__Saved entries__.
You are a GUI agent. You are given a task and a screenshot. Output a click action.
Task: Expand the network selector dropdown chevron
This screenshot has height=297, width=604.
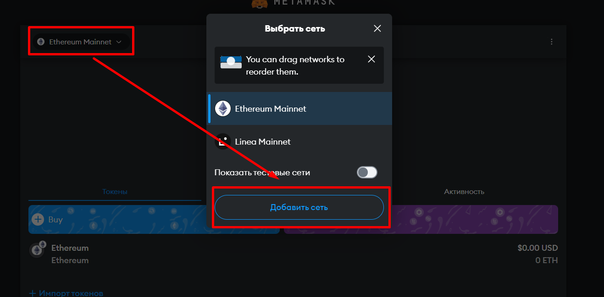(x=119, y=42)
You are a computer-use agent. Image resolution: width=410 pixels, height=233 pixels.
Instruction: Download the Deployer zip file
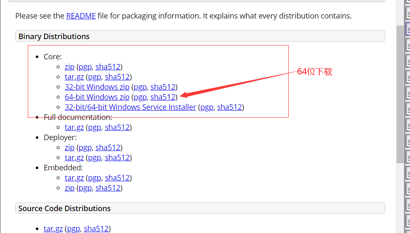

__AIM OF THE EXERCISE__. Omit the pictures and reproduce the records above exactly.

__OUTPUT OF THE TASK__.
You are a GUI agent. You are given a task and a screenshot. Output a click action.
Task: Expand the network selector dropdown chevron
This screenshot has height=297, width=604.
(x=119, y=42)
You are a computer-use agent. Image resolution: width=410 pixels, height=233 pixels.
Instruction: Download the Deployer zip file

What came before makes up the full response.